Assignment
Every record below must come back exactly as given.

(Dataset entries)
>>>>>
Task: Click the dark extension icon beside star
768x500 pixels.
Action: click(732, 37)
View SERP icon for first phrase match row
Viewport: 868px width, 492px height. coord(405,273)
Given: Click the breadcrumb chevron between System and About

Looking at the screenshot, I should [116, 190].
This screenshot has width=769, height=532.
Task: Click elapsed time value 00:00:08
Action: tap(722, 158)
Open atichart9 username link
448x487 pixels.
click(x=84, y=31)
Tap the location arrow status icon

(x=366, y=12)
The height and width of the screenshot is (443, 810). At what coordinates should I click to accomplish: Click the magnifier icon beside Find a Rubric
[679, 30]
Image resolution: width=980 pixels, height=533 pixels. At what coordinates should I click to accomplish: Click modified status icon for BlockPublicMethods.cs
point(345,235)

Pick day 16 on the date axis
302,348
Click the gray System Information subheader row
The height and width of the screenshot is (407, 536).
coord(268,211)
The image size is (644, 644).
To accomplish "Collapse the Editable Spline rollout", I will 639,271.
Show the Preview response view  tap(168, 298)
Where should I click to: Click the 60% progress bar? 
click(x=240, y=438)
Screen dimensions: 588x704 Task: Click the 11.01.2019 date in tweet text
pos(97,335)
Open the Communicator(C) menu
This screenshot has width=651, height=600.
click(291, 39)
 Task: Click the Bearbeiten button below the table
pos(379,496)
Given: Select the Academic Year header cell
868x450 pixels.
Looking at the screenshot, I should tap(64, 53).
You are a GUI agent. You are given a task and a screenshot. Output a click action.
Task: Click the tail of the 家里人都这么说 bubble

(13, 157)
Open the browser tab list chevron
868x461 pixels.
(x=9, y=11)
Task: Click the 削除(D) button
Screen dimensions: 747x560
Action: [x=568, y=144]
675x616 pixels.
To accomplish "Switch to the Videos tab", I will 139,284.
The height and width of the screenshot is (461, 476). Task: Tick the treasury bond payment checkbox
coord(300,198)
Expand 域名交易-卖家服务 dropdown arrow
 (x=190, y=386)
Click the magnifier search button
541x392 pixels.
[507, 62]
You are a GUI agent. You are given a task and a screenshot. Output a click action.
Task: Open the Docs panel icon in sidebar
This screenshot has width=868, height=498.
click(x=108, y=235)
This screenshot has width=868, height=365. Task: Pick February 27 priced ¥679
<<<<<
Result of this task
Task: Click the dark extension icon beside star
768x500 pixels.
Action: click(732, 37)
View SERP icon for first phrase match row
Viewport: 868px width, 492px height. coord(405,273)
Given: Click the breadcrumb chevron between System and About

Looking at the screenshot, I should [116, 190].
This screenshot has width=769, height=532.
Task: Click elapsed time value 00:00:08
Action: tap(722, 158)
Open atichart9 username link
448x487 pixels.
click(x=84, y=31)
Tap the location arrow status icon

(x=366, y=12)
The height and width of the screenshot is (443, 810). At what coordinates should I click to accomplish: Click the magnifier icon beside Find a Rubric
[679, 30]
Image resolution: width=980 pixels, height=533 pixels. At what coordinates should I click to accomplish: Click modified status icon for BlockPublicMethods.cs
point(345,235)

Pick day 16 on the date axis
302,348
Click the gray System Information subheader row
The height and width of the screenshot is (407, 536).
coord(268,211)
The image size is (644, 644).
To accomplish "Collapse the Editable Spline rollout", I will 639,271.
Show the Preview response view  tap(168, 298)
Where should I click to: Click the 60% progress bar? 
click(x=240, y=438)
Screen dimensions: 588x704 Task: Click the 11.01.2019 date in tweet text
pos(97,335)
Open the Communicator(C) menu
This screenshot has width=651, height=600.
click(291, 39)
 Task: Click the Bearbeiten button below the table
pos(379,496)
Given: Select the Academic Year header cell
868x450 pixels.
Looking at the screenshot, I should tap(64, 53).
You are a GUI agent. You are given a task and a screenshot. Output a click action.
Task: Click the tail of the 家里人都这么说 bubble

(13, 157)
Open the browser tab list chevron
868x461 pixels.
(x=9, y=11)
Task: Click the 削除(D) button
Screen dimensions: 747x560
Action: [x=568, y=144]
675x616 pixels.
To accomplish "Switch to the Videos tab", I will 139,284.
The height and width of the screenshot is (461, 476). Task: Tick the treasury bond payment checkbox
coord(300,198)
Expand 域名交易-卖家服务 dropdown arrow
 (x=190, y=386)
Click the magnifier search button
541x392 pixels.
[507, 62]
You are a GUI agent. You are given a task and a screenshot. Output a click action.
Task: Open the Docs panel icon in sidebar
This screenshot has width=868, height=498.
click(x=108, y=235)
This screenshot has width=868, height=365. Task: Pick February 27 priced ¥679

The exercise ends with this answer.